*** Material shown

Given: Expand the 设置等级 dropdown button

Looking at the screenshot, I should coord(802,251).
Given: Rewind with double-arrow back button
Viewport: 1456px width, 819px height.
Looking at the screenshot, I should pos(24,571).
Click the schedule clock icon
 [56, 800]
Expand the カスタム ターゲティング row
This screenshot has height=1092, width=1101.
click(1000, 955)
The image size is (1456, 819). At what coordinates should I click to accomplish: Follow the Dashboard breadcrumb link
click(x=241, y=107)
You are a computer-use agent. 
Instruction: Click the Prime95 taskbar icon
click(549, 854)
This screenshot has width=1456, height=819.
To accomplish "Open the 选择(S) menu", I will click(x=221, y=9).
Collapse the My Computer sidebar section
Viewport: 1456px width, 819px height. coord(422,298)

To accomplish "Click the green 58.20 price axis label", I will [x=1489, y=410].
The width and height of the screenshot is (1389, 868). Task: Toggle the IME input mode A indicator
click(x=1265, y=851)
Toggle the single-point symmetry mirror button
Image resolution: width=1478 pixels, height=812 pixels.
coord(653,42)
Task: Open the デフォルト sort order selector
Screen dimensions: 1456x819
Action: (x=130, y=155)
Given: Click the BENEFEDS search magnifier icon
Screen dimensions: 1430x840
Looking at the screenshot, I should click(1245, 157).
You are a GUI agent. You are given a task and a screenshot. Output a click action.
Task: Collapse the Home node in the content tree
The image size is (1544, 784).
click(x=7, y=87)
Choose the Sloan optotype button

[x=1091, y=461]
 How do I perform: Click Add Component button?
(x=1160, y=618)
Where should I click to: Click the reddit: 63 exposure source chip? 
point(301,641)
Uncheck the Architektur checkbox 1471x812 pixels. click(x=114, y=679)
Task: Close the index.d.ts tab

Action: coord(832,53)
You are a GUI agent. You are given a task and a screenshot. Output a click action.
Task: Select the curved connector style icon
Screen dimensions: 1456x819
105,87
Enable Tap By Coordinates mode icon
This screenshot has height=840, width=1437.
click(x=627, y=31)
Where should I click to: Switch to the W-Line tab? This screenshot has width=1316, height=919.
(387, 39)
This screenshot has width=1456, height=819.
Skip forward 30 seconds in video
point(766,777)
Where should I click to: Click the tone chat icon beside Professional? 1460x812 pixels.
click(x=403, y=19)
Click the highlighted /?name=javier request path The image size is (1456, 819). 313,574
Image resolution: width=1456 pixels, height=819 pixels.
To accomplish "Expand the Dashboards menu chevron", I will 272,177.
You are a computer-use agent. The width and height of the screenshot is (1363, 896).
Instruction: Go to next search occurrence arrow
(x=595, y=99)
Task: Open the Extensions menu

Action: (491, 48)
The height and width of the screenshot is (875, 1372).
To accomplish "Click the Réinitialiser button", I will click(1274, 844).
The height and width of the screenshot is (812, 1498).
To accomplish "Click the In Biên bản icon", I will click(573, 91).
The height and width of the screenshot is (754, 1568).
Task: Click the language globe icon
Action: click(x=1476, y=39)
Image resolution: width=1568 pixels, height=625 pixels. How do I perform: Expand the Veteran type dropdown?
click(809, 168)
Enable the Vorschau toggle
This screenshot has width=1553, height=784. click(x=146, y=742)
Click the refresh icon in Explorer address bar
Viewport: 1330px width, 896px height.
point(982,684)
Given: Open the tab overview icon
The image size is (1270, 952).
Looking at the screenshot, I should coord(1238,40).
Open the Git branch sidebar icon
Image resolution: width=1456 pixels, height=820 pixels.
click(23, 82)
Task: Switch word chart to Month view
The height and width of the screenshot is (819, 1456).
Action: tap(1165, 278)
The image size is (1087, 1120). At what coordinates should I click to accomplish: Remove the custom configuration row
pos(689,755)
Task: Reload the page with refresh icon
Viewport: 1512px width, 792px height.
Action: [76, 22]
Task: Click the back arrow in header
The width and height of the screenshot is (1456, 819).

******

■ What you have to do
Look through the data above. Each line containing the word "agent" needs to be copied.

■ Solution to the exercise
You are a computer-use agent. 
You are a GUI agent. You are given a task and a screenshot. Output a click action.
You are a GUI agent. You are given a task and a screenshot. Output a click action.
You are a computer-use agent. The width and height of the screenshot is (1363, 896).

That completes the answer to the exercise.